While oxidative damage due to reactive oxygen species (ROS) often increases with advancing age and is associated with many age-related diseases, its causative role in ageing is controversial. In particular, studies that have attempted to modulate ROS-induced damage, either upwards or downward, using antioxidant or genetic approaches, generally do not show a predictable effect on lifespan. Here we investigated whether dietary supplementation with either vitamin E (α-tocopherol) or vitamin C (ascorbic acid) affected oxidative damage and lifespan in short-tailed field voles, Microtus agrestis. We predicted that antioxidant supplementation would reduce ROS-induced oxidative damage and increase lifespan relative to unsupplemented controls. Antioxidant supplementation for 9 months reduced hepatic lipid peroxidation, but DNA oxidative damage to hepatocytes and lymphocytes was unaffected. Surprisingly, antioxidant supplementation significantly shortened lifespan in voles maintained under both cold (7±2°C) and warm (22±2°C) conditions. These data further question the predictions of free radical theory of ageing and critically, given our previous research in mice, indicate that similar levels of antioxidants can induce widely different inter-specific effects on lifespan.

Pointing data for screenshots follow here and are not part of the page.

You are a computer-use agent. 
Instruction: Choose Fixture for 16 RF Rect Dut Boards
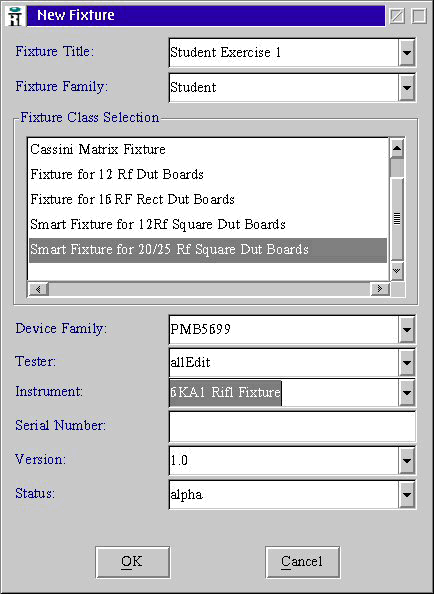click(208, 199)
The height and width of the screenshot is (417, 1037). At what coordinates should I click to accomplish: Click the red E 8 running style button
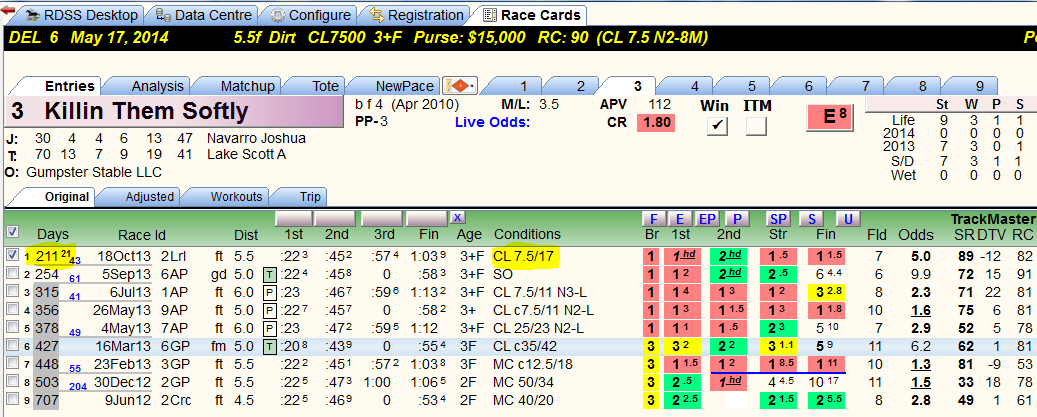pos(830,117)
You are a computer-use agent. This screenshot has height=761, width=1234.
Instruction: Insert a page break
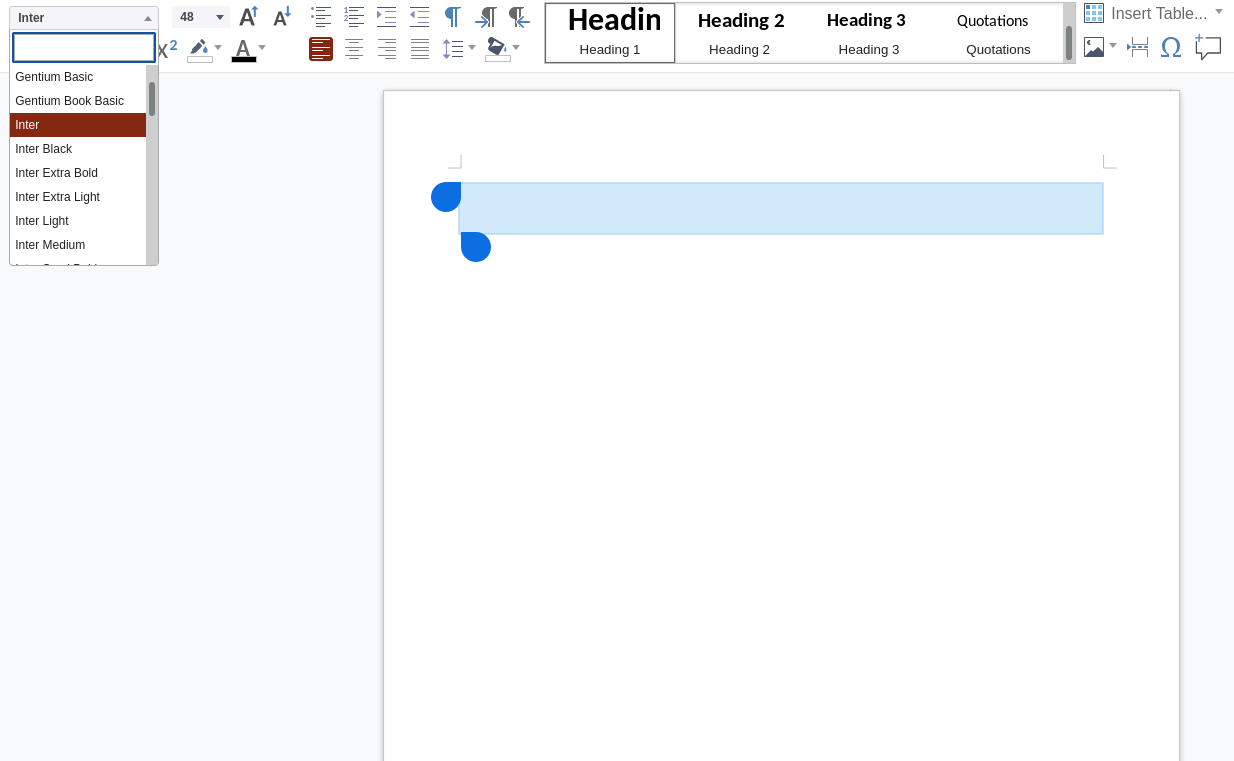1137,46
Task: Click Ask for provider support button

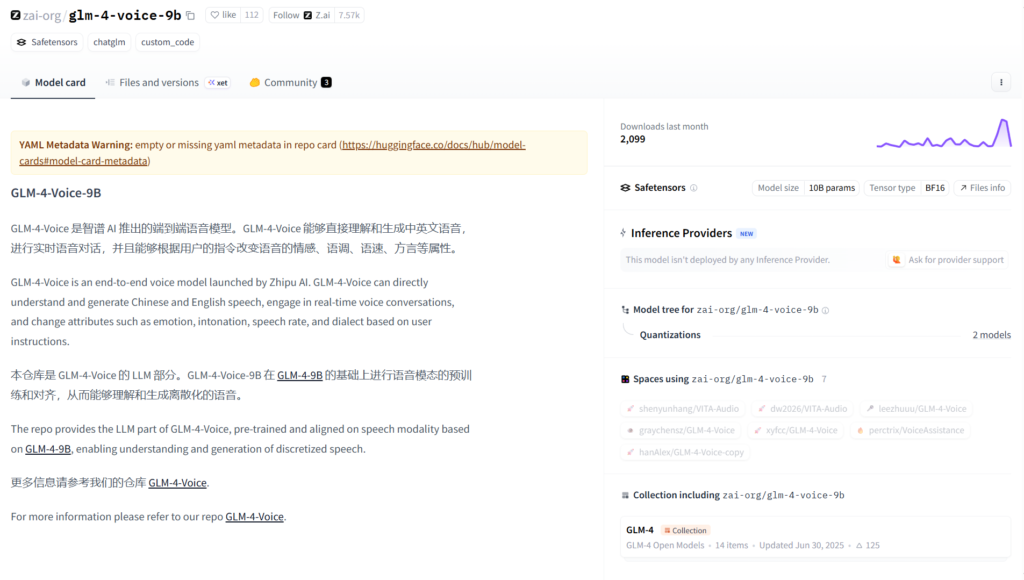Action: pyautogui.click(x=948, y=260)
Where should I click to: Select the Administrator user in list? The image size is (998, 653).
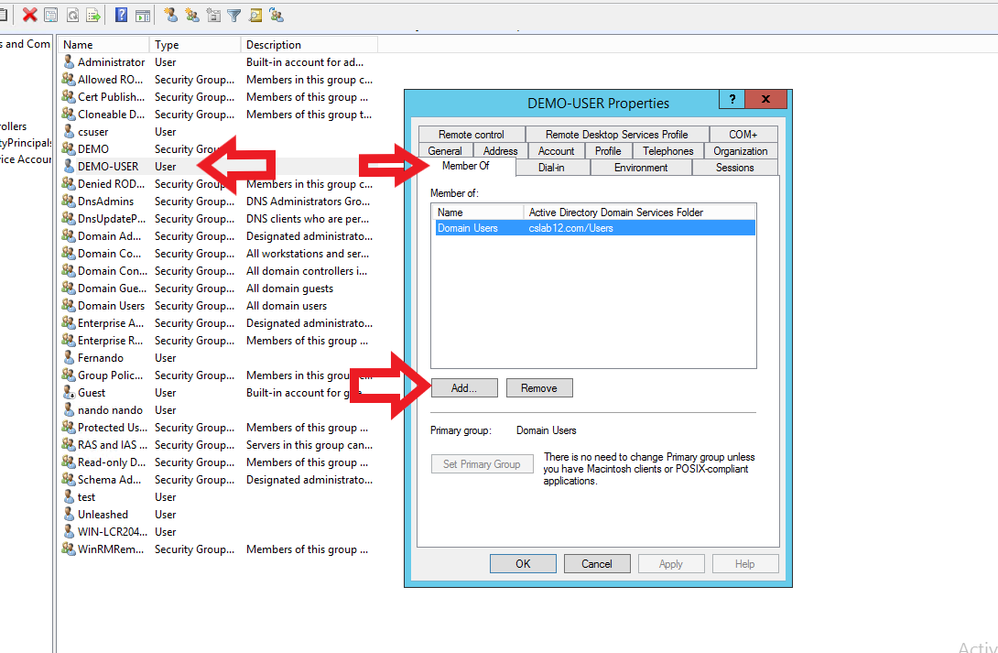[x=111, y=62]
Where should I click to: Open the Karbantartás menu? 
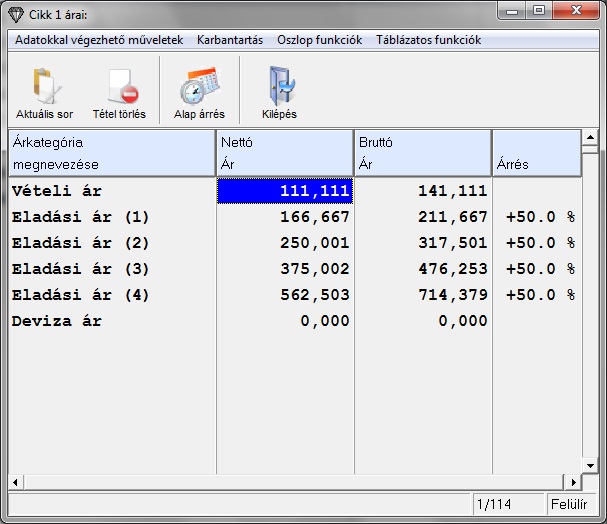tap(230, 41)
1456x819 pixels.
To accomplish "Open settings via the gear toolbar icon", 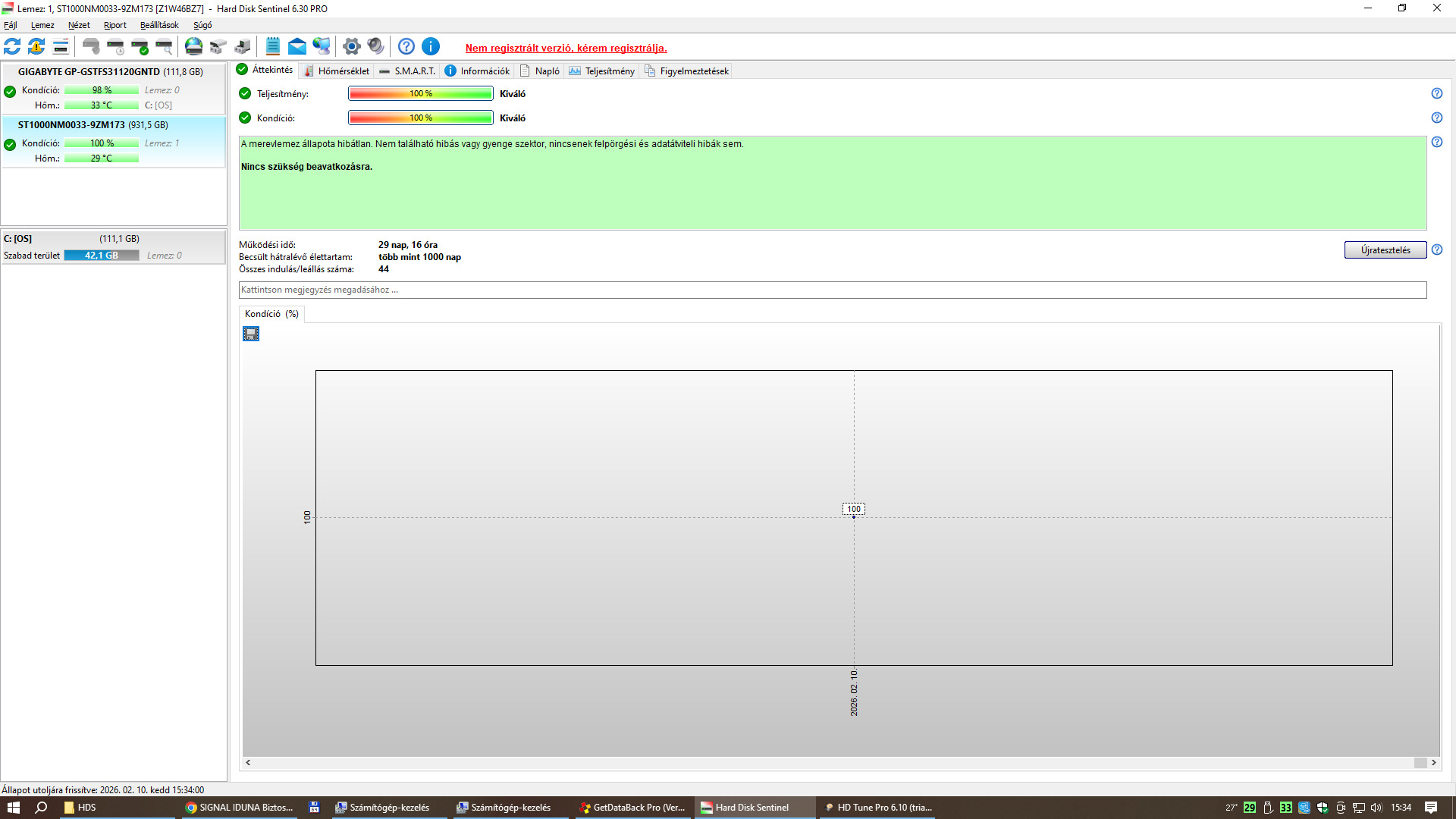I will click(351, 47).
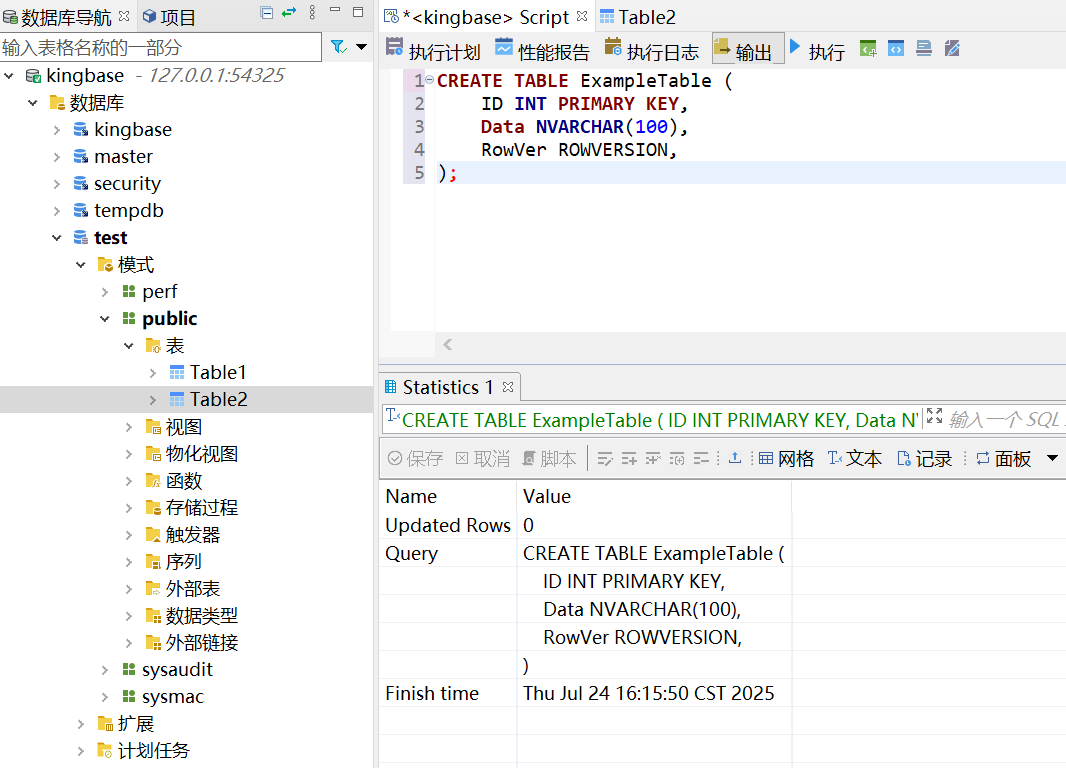The image size is (1066, 768).
Task: Open the dropdown arrow beside the filter icon
Action: click(x=361, y=47)
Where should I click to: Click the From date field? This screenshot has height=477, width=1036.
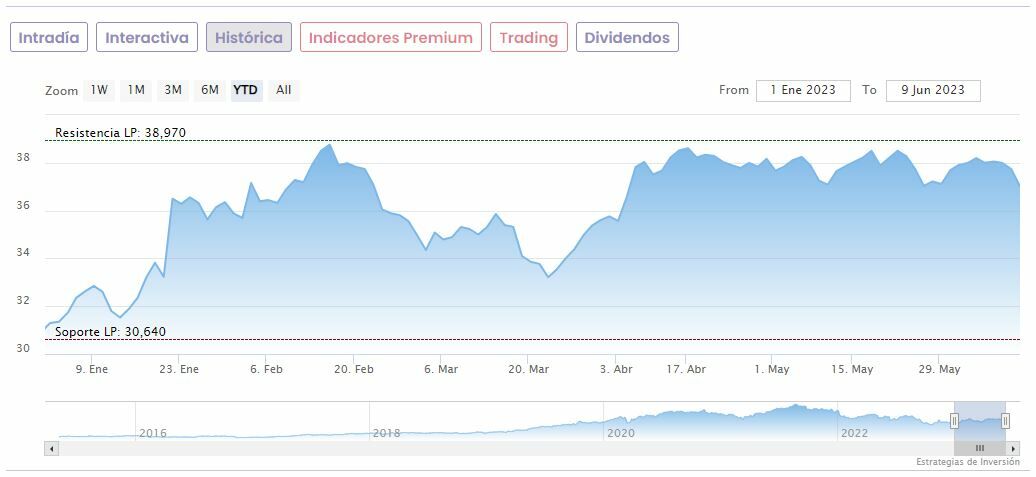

Vole data lifespan, oxidative damage, food intake and body mass: An Excel data file with the lifespan, oxidative damage and morphological measurements taken from laboratory measurements originally sourced from Jane McLaren's PhD thesis, University of Aberdeen. Cold and warm denotes housing temperature voles maintained at. Vit E and vit C are vitamin E supplemented and vitamin C supplemented respectively. ENDO is endonuclease III and FPG is formamidopyrimidine-DNA-glycosylase. Lifespan data in days. Food intake in grams per day, body mass in grams, hepatic lipid peroxidation in nmol mg protein, DNA damage in arbitrary units all collected at 11 months of age.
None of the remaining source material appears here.